Buffering would solve your problem if on average you input is slower than processing time, but you have occasional spikes. If your buffer is big enough you can than accommodate the increase of throughput and maybe your quickest worker won't notice a thing.
Solution?
As go comes with buffered channels, this is the easiest to implement (also suggested by icza in the comment). Just give each worker a buffer.
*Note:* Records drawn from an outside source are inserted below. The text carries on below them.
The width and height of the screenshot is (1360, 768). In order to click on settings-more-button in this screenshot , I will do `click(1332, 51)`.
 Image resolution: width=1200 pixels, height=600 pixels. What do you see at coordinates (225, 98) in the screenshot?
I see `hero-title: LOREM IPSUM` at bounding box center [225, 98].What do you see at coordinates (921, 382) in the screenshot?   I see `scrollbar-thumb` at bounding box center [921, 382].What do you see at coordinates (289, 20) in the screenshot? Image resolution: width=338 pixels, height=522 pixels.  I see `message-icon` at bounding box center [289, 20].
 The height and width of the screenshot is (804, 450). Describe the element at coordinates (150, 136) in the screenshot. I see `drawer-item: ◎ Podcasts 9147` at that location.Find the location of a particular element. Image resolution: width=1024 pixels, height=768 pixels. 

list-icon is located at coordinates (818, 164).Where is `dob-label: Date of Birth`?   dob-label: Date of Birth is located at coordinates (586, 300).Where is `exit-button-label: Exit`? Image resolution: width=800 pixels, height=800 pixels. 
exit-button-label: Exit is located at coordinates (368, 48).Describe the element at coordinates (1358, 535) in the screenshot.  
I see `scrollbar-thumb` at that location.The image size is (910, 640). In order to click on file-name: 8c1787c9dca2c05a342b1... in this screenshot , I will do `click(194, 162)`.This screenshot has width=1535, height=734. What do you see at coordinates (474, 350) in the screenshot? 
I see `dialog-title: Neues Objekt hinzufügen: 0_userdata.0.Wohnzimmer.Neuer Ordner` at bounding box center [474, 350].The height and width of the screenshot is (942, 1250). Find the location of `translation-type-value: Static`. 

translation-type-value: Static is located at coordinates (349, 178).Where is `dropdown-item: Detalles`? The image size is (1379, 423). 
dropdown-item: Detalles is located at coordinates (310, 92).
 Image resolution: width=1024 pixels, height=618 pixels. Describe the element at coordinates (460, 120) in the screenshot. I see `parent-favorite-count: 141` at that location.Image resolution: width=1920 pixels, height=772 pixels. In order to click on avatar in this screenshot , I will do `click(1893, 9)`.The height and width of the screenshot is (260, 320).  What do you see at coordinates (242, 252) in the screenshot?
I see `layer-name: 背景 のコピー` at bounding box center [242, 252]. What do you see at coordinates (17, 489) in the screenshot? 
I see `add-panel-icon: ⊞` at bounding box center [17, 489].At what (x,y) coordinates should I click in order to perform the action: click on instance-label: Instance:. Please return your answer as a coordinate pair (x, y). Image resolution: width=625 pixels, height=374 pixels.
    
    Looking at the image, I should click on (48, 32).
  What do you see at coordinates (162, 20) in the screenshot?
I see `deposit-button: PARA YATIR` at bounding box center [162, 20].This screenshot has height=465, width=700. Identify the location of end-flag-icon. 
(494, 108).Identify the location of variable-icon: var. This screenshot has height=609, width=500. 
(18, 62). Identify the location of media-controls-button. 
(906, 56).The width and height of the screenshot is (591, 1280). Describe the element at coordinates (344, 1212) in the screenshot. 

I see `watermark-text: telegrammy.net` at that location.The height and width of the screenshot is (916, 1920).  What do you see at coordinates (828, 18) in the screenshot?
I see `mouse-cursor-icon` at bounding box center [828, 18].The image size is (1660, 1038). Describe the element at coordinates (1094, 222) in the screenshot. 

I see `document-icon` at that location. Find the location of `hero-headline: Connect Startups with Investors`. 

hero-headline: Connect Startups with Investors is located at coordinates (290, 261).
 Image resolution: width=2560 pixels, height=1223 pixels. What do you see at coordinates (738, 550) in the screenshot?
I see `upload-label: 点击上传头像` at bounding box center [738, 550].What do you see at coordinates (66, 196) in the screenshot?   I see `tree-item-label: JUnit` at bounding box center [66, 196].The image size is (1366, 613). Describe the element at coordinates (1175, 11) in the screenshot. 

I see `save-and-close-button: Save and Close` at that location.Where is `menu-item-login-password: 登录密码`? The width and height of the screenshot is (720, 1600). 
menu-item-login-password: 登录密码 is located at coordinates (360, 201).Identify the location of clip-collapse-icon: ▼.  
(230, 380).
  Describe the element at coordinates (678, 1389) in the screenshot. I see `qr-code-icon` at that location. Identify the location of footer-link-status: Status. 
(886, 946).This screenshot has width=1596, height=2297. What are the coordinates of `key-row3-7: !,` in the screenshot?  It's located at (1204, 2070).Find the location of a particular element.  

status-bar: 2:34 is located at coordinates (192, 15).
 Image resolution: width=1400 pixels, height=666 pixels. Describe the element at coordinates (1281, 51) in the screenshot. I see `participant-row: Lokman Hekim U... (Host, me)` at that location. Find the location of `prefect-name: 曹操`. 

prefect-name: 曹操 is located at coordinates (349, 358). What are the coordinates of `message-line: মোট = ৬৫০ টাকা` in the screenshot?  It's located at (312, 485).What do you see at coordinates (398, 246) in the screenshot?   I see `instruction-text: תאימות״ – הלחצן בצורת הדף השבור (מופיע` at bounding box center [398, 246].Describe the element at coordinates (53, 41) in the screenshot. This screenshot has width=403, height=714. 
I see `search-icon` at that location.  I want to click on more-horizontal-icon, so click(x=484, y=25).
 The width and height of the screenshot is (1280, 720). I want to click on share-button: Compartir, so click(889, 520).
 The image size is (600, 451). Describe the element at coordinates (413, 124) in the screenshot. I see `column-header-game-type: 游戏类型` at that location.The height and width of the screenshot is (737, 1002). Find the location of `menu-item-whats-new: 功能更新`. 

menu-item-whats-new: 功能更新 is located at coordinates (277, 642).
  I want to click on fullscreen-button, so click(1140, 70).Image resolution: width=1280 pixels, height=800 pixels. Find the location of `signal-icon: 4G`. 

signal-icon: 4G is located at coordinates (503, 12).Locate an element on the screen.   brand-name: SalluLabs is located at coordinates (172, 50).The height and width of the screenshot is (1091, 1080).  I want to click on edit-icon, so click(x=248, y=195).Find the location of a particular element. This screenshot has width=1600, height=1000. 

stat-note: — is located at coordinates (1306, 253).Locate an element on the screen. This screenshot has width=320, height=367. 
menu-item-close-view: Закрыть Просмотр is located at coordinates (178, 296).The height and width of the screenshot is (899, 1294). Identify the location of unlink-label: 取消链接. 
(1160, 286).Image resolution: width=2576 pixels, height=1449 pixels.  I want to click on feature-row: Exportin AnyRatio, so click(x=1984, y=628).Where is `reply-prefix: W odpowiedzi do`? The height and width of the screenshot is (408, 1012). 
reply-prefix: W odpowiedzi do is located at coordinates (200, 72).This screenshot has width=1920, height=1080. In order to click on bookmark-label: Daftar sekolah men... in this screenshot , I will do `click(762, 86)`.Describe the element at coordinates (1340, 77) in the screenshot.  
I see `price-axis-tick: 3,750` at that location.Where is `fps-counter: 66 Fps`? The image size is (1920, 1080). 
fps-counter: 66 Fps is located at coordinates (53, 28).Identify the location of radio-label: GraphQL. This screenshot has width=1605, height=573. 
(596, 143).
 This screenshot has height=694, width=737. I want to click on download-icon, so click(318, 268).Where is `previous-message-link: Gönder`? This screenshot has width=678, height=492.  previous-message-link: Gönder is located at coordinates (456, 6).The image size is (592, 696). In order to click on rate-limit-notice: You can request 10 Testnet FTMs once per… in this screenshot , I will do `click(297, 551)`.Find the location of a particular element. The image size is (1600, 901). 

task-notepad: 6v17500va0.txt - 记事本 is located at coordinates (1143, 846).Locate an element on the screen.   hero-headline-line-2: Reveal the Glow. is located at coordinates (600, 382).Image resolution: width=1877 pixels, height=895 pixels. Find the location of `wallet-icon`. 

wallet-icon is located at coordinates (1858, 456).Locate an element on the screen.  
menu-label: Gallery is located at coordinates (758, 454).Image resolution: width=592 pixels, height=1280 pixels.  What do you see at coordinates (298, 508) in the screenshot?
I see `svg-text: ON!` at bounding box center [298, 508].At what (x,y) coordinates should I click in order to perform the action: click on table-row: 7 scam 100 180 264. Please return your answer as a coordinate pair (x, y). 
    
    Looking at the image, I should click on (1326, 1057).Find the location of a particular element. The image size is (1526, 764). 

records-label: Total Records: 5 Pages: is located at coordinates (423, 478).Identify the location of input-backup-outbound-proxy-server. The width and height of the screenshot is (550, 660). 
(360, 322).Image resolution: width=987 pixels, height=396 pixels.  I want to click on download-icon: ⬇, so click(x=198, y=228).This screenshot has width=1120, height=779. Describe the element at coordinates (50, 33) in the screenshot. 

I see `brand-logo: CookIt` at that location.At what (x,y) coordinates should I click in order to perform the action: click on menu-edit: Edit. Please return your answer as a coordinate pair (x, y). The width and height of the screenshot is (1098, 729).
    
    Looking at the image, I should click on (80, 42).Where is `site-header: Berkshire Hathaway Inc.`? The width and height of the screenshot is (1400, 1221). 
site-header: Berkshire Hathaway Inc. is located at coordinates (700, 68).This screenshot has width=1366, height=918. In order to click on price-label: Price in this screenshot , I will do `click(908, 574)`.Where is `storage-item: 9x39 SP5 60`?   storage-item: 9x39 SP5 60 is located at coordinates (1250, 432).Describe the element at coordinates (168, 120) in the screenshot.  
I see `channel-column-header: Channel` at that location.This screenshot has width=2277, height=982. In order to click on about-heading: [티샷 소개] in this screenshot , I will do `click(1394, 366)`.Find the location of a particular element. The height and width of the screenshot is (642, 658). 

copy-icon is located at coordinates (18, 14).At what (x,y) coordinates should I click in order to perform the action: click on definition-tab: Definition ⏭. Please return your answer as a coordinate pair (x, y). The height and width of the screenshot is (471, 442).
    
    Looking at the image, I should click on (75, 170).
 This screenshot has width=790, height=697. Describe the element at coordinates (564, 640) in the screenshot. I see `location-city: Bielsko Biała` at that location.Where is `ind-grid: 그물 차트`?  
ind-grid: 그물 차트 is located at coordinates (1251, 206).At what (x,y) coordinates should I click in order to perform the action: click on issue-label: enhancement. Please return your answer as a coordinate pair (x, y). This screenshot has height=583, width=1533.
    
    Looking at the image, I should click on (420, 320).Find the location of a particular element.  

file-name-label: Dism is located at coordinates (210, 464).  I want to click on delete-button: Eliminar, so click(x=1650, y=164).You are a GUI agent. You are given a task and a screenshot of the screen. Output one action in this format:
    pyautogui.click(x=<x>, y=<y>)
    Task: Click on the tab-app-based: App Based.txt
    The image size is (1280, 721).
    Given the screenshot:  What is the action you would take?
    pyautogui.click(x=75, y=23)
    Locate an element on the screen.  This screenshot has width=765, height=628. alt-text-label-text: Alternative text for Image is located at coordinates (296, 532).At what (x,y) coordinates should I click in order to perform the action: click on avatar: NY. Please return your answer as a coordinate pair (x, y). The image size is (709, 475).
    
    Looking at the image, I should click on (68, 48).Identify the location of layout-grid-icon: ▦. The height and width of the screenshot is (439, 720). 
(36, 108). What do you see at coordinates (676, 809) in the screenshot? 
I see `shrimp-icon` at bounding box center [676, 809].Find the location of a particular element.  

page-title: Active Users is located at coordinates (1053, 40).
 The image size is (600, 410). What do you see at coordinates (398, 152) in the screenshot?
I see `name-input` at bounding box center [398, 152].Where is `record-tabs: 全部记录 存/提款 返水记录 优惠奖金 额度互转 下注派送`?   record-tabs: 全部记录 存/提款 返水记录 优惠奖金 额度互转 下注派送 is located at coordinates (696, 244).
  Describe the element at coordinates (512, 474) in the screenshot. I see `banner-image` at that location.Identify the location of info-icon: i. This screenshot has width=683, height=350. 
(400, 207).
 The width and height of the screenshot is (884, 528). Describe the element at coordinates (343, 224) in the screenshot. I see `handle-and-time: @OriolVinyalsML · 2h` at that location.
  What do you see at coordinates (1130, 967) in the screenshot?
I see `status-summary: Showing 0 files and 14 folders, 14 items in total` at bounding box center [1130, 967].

If you know which worker is the slowest, you can give it a bigger buffer. In this scenario you're limited by the memory of your machine.
If you're not happy with the single-machine memory limit then yes, per one of your ideas, you can "simply" store the buffer (queue) for each worker on the hard drive. But this is also limited and just postpones the blocking scenario until later. This is essentially the same as your Amazon SQS proposal (you could keep buffer in the cloud, but you need either limit it reasonably or prepare for the bill.)
The final note, depending on the system you're building, it might be not a good idea to buffer items in such a massive scale allowing to build up the backlog for the slower workers – it's often not desirable to have a worker hours, days, weeks behind the input flow and this is what would happen with an infinite buffer. The real answer then would be: improve your slowest worker to process things faster. (And add some buffering to improve the experience.)